Adaptive optics visual simulator with dynamic control of chromatic aberrations

Investigative Ophthalmology and Visual Science
Nikolai Suchkov, Enrique J. Fernández, Jose Luis Martínez, Pablo Artal
Purpose: Adaptive optics visual simulators (AOVS) allow the correction or manipulation of the eye’s aberrations while testing vision through different optical conditions. However chromatic aberrations are usually neglected or taken as constant. The control of chromatic aberration has been accomplished in the past using dedicated lenses, typically doublets or triplets. Here we investigate the use of liquid crystal phase modulator technology to dynamically modify chromatic aberration in an AOVS.
Methods: The instrument incorporates a Hartmann-Shack (HS) wavefront sensor, a liquid crystal on silicon spatial light modulator (LCoS-SLM), and a tunable lens (TL) with negligible chromatic dispersion. The LCoS-SLM was used for the manipulation of longitudinal chromatic aberration (LCA) using adequate phase profiles. Diffraction associated to the phase profiles on LCoS-SLM distributed the light along multiple foci corresponding to distinct wavelengths, thus producing the required induction of LCA. The overall defocus introduced by the phase mask is compensated by the TL. Several programmed chromatic conditions were evaluated in an artificial eye. Subjective measurements of best focus for manipulated chromatic conditions were performed in four normal subjects under cycloplegia.
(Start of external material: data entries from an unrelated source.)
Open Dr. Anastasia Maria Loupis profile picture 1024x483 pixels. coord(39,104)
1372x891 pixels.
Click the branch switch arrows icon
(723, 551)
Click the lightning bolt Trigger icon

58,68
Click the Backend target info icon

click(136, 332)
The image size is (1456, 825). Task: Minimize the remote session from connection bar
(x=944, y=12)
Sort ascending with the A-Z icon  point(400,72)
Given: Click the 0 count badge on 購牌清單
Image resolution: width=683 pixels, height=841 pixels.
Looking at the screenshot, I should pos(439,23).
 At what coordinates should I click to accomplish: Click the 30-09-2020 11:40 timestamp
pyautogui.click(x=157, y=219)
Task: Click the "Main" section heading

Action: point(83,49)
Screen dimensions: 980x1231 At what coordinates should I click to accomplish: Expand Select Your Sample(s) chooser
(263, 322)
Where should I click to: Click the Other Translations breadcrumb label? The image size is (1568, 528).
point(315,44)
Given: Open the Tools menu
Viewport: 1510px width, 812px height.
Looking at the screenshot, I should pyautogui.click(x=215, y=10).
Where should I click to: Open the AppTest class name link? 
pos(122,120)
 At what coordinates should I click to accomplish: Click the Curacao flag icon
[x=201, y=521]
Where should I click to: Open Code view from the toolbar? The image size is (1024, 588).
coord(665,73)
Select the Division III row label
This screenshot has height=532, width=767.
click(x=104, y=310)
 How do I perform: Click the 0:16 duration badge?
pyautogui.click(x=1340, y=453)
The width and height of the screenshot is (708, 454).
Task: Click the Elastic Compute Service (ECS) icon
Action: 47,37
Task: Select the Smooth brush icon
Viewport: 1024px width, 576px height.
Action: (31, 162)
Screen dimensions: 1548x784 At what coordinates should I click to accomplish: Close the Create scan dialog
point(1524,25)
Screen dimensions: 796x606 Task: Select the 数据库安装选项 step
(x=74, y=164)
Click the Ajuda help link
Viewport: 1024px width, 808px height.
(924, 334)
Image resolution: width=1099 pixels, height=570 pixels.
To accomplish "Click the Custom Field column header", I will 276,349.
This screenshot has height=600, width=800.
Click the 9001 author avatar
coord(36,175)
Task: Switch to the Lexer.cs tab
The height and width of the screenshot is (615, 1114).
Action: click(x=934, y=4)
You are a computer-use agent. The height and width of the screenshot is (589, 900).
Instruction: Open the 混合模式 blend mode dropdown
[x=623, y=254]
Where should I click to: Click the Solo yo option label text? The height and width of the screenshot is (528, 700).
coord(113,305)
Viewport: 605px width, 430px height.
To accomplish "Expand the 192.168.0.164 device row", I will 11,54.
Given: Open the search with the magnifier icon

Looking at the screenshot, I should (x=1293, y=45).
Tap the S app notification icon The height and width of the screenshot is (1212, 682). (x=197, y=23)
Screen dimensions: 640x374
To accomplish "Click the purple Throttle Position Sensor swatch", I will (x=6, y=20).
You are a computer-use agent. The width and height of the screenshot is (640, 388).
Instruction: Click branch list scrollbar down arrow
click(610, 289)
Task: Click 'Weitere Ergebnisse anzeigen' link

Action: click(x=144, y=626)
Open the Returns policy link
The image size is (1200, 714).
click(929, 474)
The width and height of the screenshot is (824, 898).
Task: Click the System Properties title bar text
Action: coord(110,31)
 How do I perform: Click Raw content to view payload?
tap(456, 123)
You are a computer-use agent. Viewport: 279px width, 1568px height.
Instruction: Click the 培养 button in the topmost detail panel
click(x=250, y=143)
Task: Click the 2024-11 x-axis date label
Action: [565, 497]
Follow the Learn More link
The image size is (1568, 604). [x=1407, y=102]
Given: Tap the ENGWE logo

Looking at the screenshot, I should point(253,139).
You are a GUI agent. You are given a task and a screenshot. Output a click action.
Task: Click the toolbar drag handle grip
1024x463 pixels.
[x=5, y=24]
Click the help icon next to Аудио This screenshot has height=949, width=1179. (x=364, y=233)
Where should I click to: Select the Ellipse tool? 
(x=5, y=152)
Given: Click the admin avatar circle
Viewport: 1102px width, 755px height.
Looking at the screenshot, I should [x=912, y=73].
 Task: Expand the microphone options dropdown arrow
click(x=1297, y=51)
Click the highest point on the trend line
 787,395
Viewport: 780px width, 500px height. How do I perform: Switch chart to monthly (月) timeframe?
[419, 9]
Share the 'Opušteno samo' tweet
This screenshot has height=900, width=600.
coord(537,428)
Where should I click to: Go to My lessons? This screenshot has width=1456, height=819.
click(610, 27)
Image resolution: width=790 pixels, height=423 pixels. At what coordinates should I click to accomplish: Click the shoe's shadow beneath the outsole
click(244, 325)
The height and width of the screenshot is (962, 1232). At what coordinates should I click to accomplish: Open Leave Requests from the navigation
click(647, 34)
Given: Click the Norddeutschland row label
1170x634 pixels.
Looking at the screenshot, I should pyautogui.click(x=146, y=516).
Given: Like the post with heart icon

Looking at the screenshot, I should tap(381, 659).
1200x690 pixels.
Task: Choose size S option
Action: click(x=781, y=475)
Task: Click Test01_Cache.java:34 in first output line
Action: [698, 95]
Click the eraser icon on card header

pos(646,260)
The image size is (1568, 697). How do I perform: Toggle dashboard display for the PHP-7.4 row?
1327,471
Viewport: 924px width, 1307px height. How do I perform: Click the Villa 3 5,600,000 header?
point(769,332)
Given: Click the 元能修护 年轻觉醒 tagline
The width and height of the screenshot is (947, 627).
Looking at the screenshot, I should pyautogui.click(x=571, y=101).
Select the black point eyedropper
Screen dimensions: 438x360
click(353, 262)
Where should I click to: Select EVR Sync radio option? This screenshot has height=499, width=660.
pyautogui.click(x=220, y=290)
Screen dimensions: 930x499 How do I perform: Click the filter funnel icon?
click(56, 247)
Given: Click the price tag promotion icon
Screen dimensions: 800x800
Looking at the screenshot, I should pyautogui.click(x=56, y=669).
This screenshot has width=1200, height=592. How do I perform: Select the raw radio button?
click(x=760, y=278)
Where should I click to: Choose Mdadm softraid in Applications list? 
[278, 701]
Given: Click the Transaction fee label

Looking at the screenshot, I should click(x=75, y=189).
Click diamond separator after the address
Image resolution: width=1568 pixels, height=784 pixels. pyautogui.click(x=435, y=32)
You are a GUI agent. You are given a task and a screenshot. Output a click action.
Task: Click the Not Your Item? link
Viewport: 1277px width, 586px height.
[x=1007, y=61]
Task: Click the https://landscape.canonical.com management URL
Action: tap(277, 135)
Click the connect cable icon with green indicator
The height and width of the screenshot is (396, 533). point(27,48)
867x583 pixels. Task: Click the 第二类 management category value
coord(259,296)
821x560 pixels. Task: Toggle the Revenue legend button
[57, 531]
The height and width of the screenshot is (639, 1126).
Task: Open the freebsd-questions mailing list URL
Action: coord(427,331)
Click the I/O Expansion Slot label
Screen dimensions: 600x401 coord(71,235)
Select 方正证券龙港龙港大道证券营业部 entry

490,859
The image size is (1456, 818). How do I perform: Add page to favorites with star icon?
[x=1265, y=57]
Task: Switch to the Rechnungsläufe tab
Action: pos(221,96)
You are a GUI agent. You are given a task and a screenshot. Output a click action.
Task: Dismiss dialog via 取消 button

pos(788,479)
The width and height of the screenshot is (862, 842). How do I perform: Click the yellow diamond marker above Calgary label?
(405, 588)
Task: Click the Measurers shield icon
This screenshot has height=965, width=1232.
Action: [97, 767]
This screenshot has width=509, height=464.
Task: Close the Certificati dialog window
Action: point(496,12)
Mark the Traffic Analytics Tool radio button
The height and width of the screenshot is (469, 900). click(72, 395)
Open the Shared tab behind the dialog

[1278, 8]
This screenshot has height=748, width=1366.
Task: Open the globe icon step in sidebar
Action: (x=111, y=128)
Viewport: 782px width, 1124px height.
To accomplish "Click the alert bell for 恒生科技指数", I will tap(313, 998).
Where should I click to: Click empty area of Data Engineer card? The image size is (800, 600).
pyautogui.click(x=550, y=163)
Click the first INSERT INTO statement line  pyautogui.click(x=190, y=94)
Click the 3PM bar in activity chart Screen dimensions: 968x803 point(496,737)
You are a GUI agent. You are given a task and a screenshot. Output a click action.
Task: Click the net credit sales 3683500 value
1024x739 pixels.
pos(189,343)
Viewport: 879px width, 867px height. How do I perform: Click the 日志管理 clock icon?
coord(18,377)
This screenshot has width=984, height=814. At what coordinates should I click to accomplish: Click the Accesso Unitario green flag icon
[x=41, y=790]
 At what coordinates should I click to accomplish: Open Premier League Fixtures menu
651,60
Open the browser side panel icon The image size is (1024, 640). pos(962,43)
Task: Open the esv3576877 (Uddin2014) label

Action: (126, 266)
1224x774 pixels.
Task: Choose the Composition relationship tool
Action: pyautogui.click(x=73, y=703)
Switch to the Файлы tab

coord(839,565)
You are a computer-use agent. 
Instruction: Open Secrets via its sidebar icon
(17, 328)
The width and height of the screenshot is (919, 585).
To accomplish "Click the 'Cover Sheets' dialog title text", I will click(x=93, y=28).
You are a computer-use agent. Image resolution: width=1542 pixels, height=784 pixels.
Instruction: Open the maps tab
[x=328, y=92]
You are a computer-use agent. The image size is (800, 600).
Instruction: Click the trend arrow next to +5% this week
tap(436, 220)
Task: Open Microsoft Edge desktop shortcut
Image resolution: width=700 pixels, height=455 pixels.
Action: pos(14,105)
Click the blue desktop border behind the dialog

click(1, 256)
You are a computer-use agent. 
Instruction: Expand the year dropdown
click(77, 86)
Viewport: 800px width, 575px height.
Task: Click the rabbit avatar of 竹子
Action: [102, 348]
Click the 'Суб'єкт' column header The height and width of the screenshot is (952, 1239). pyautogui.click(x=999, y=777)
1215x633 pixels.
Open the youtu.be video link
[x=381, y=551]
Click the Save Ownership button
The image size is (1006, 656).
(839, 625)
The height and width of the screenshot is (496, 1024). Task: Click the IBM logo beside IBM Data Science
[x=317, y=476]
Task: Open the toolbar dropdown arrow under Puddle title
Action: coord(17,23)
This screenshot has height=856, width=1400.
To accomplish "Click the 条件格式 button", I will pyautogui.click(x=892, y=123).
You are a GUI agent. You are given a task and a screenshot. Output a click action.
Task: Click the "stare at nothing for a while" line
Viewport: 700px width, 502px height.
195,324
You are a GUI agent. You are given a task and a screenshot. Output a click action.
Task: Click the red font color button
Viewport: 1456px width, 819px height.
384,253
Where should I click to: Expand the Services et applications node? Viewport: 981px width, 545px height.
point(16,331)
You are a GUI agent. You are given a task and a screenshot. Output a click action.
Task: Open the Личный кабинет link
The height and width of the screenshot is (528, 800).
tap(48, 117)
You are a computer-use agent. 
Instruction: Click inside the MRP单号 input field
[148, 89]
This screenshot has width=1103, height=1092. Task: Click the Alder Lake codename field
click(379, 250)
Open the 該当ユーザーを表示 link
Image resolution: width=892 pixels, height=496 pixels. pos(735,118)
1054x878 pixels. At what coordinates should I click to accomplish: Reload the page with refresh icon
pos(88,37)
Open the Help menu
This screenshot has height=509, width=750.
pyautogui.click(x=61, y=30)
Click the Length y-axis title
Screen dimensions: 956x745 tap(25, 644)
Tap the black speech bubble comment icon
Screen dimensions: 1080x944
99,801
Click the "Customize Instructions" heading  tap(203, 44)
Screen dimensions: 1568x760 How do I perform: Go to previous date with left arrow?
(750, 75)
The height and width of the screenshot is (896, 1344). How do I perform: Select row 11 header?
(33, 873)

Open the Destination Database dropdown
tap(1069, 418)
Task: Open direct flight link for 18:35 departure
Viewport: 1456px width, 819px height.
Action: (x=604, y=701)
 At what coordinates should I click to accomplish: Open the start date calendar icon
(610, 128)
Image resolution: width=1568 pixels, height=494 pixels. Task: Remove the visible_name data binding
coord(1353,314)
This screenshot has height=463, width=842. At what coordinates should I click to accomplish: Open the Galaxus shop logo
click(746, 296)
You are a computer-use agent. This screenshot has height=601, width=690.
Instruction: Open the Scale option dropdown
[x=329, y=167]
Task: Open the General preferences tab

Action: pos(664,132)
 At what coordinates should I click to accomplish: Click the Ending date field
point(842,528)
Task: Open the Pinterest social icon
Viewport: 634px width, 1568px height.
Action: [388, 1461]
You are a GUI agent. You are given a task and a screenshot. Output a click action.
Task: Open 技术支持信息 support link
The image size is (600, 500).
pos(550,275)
Results: Four different cases were studied: natural (N), compensated (C), doubled (D) and reversed (R) chromatic aberrations, at three wavelengths (450, 550, 630 nm). Chromatic shifts introduced by the LCoS-SLM was measured by analyzing point-spread functions at the focal plane in the artificial eye. The results were: 0.05D for case N, -1.15D for case C, 1.2D for case D, -2.4D for case R. Subjects found the best focus for the same conditions, and the results agreed with the predictions. The average chromatic defocus between 450nm and 630nm were – 0.1 ± 0.1D for case C; – 2.3 ± 0.07D for case D; and -1.3 ± 0.12D for case R.
Conclusions: A new adaptive optics simulator with dynamic control of LCA has been implemented. This new instrument is a useful tool to design new corrector devices and to study the combined impact of chromatic and monochromatic aberrations in vision.